■ EXERCISE: Please copy the last part of the entries exactly: the line that has "Click the Remettre shopping bag icon" and every line up to and including the end, nothing more.

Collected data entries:
---

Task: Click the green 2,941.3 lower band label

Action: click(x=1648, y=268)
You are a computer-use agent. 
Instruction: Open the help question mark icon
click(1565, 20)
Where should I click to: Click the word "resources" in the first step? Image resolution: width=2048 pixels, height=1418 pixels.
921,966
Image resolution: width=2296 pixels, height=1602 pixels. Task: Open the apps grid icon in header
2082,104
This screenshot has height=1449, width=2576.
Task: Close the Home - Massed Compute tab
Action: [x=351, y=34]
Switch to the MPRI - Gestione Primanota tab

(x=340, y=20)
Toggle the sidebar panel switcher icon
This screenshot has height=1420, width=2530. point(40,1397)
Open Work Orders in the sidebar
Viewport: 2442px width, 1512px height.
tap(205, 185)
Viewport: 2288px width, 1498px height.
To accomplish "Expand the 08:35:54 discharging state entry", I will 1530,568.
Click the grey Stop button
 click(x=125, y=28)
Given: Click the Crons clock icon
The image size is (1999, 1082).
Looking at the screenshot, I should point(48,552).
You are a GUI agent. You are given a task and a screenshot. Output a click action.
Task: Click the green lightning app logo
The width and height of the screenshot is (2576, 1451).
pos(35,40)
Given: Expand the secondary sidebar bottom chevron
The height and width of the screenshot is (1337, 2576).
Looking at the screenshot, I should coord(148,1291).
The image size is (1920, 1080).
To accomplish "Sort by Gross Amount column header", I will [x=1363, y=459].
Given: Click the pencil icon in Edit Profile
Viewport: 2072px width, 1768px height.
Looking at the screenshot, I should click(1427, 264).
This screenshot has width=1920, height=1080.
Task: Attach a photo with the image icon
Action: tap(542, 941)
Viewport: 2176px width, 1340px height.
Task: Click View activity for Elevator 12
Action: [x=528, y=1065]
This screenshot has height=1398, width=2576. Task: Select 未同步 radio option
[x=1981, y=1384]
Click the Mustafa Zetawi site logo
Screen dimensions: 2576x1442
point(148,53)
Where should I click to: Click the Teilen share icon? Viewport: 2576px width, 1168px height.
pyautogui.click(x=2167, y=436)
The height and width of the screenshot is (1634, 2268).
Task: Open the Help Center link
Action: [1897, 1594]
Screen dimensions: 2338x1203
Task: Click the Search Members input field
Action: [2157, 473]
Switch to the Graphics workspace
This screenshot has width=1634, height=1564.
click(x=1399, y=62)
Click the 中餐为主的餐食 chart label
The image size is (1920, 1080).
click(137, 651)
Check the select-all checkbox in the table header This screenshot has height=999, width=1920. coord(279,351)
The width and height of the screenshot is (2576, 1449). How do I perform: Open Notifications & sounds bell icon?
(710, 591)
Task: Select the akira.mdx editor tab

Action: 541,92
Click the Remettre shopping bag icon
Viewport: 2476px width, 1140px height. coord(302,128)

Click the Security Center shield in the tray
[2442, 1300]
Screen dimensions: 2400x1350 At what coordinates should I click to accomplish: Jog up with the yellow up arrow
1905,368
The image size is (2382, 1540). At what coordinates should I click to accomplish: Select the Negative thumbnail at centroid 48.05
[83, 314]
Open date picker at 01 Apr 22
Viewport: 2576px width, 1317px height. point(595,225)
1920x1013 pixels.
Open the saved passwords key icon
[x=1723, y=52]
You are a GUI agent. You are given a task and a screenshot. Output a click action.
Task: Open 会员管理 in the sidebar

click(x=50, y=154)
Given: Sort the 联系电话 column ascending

---

■ ANSWER BOX:
Click the Remettre shopping bag icon
Viewport: 2476px width, 1140px height. coord(302,128)

Click the Security Center shield in the tray
[2442, 1300]
Screen dimensions: 2400x1350 At what coordinates should I click to accomplish: Jog up with the yellow up arrow
1905,368
The image size is (2382, 1540). At what coordinates should I click to accomplish: Select the Negative thumbnail at centroid 48.05
[83, 314]
Open date picker at 01 Apr 22
Viewport: 2576px width, 1317px height. point(595,225)
1920x1013 pixels.
Open the saved passwords key icon
[x=1723, y=52]
You are a GUI agent. You are given a task and a screenshot. Output a click action.
Task: Open 会员管理 in the sidebar

click(x=50, y=154)
Given: Sort the 联系电话 column ascending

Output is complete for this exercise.